TASK TO COMPLETE ->
Present the data below as a Markdown table with the columns Row and Line, starting at the line that contains "Given: Switch to the Favorites tab" and ending at the final line of the data. Include only those lines, skip blank lines, and leave the pictures out.

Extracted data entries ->
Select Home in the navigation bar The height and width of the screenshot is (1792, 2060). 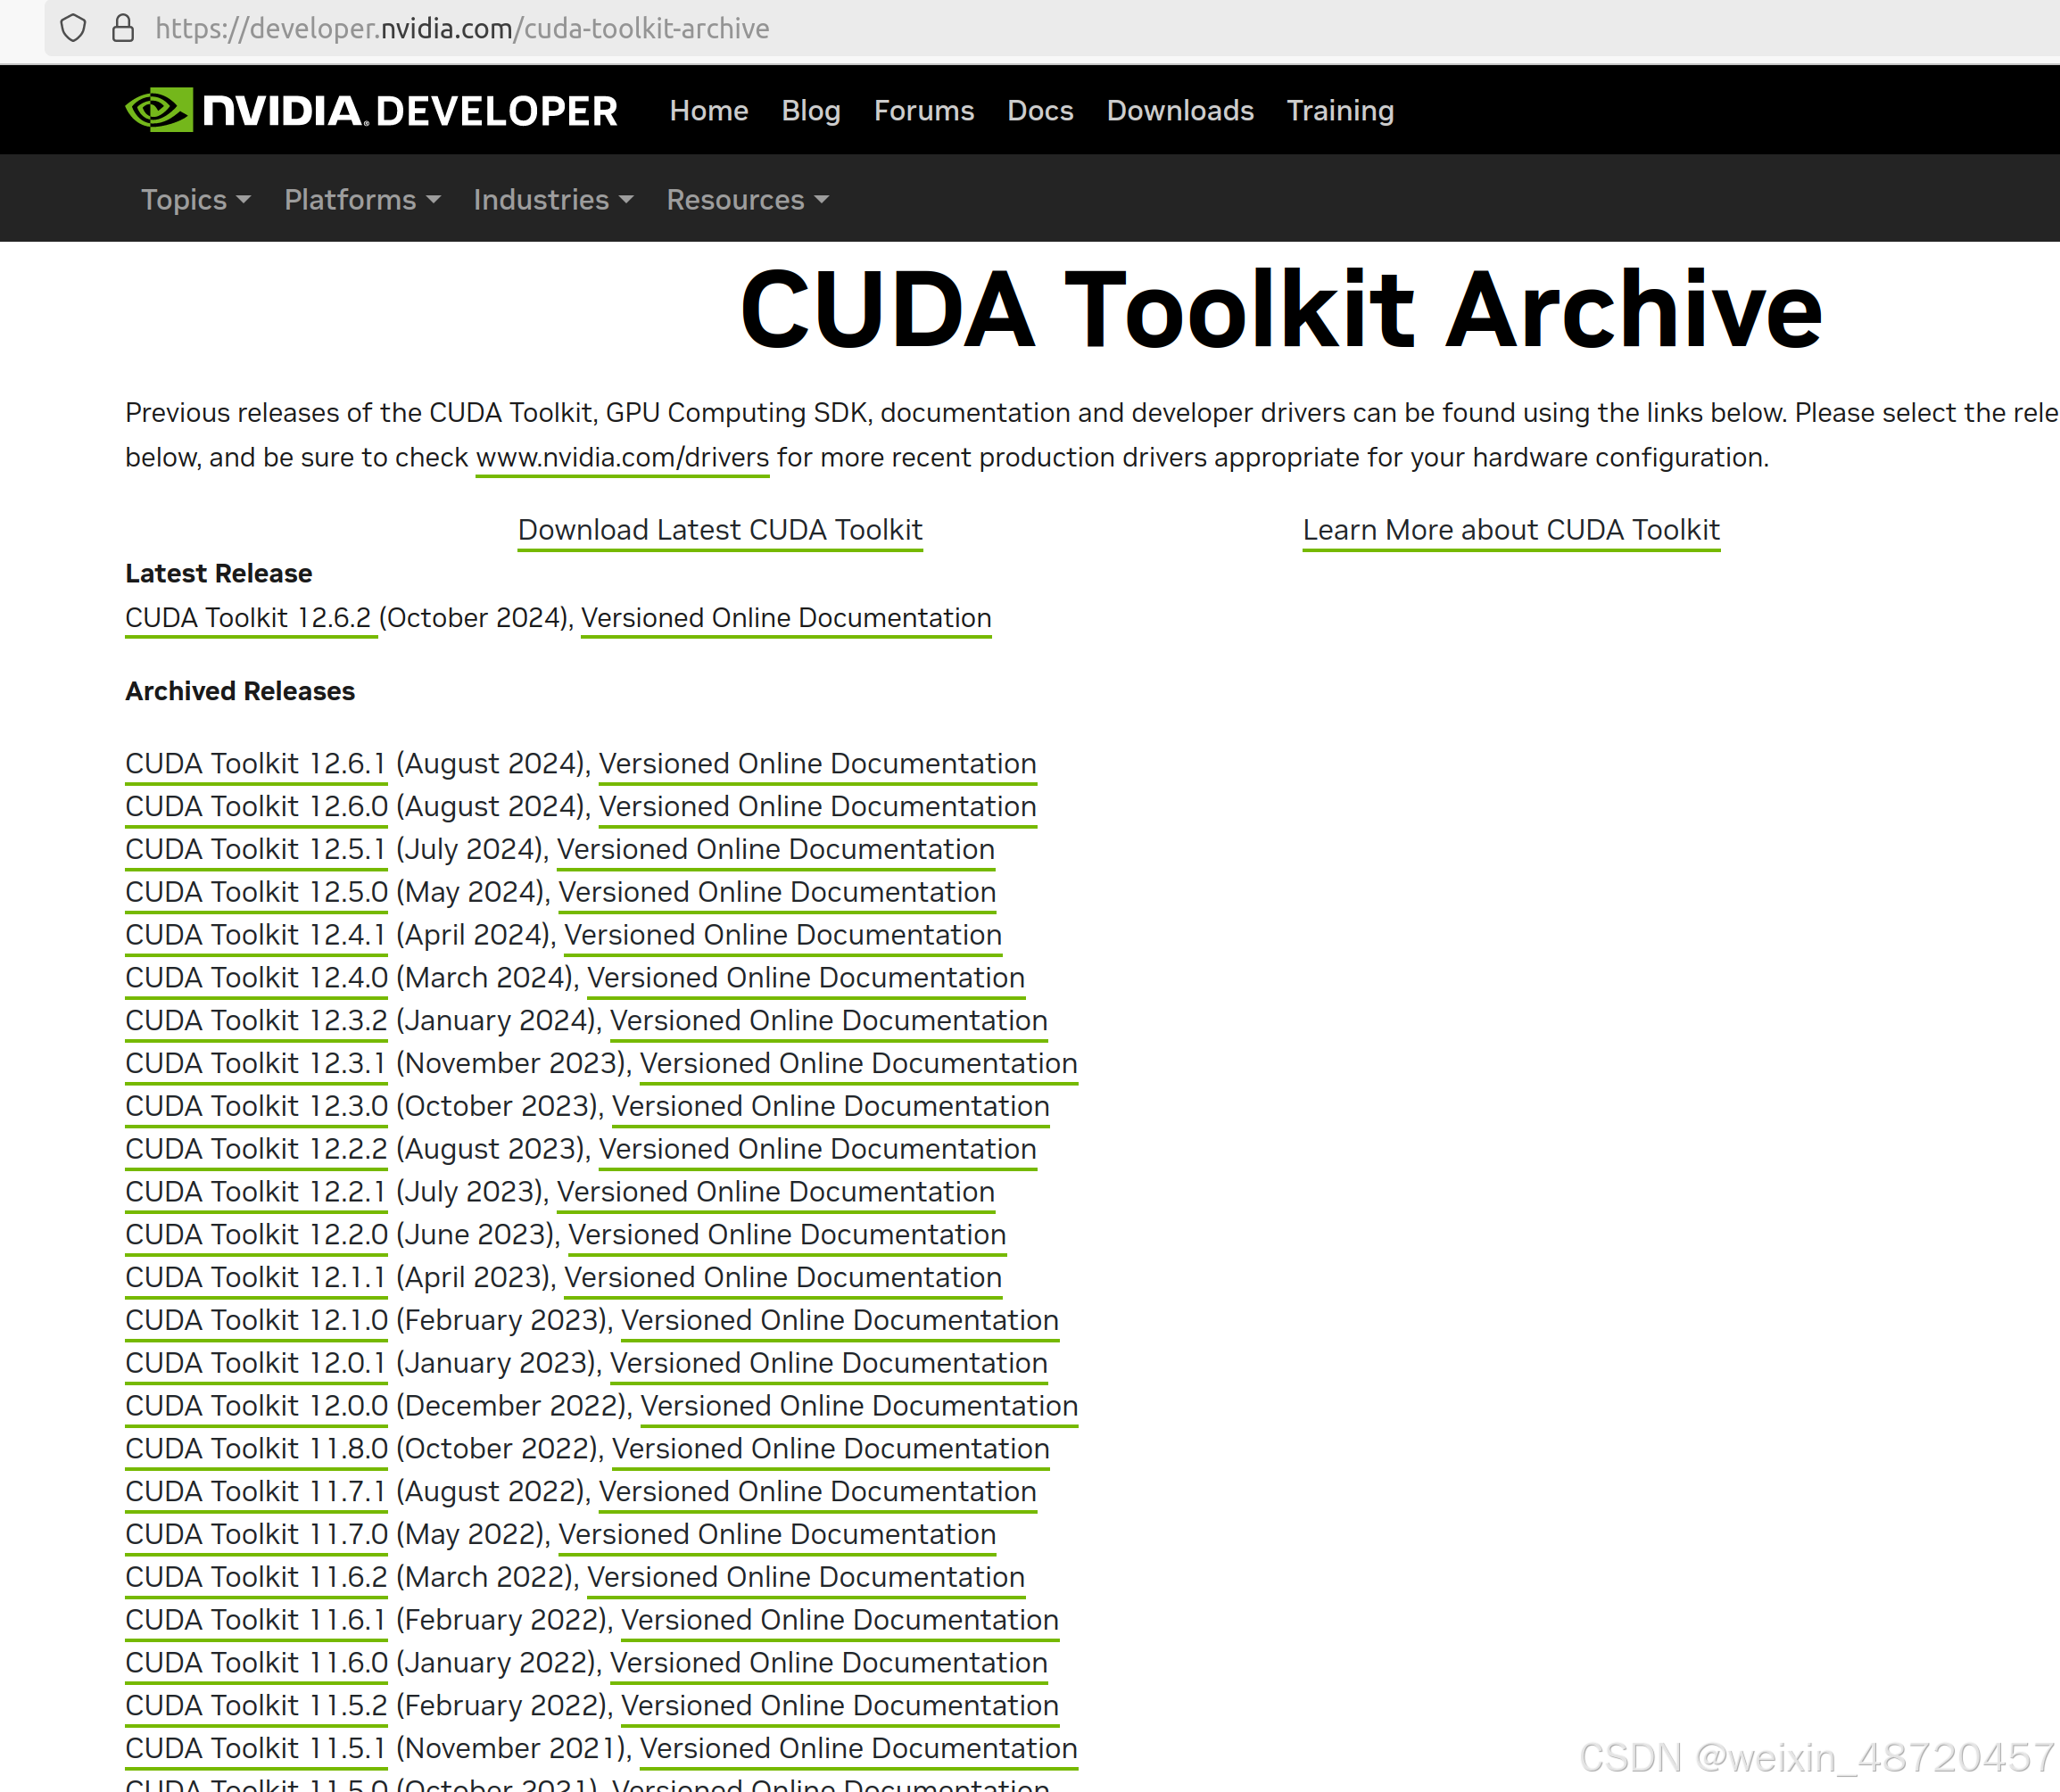pos(708,111)
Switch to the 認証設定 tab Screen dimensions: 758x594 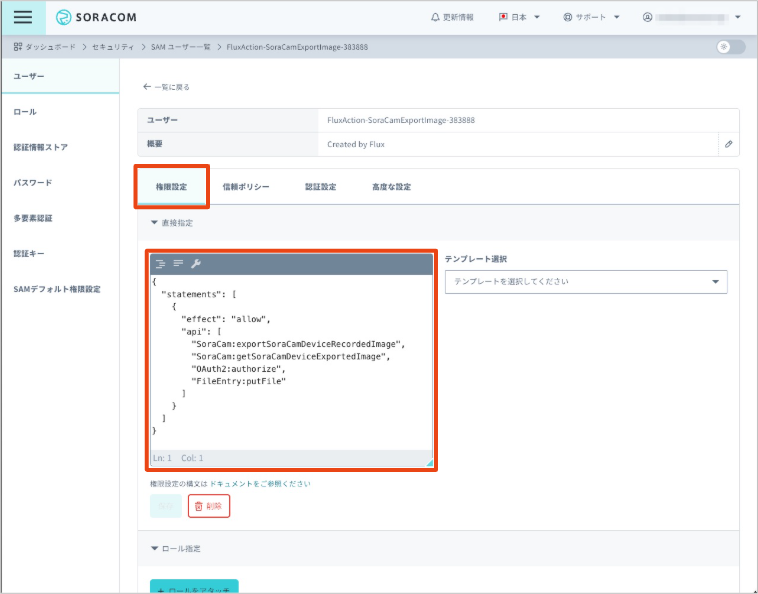pos(320,187)
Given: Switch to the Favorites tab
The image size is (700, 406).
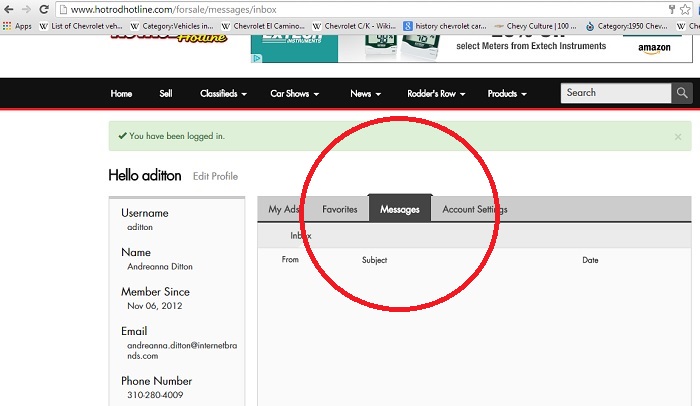Looking at the screenshot, I should [x=339, y=209].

ANSWER FOR THIS EXERCISE ->
| Row | Line |
|---|---|
| 1 | Given: Switch to the Favorites tab |
| 2 | The image size is (700, 406). |
| 3 | Looking at the screenshot, I should [x=339, y=209]. |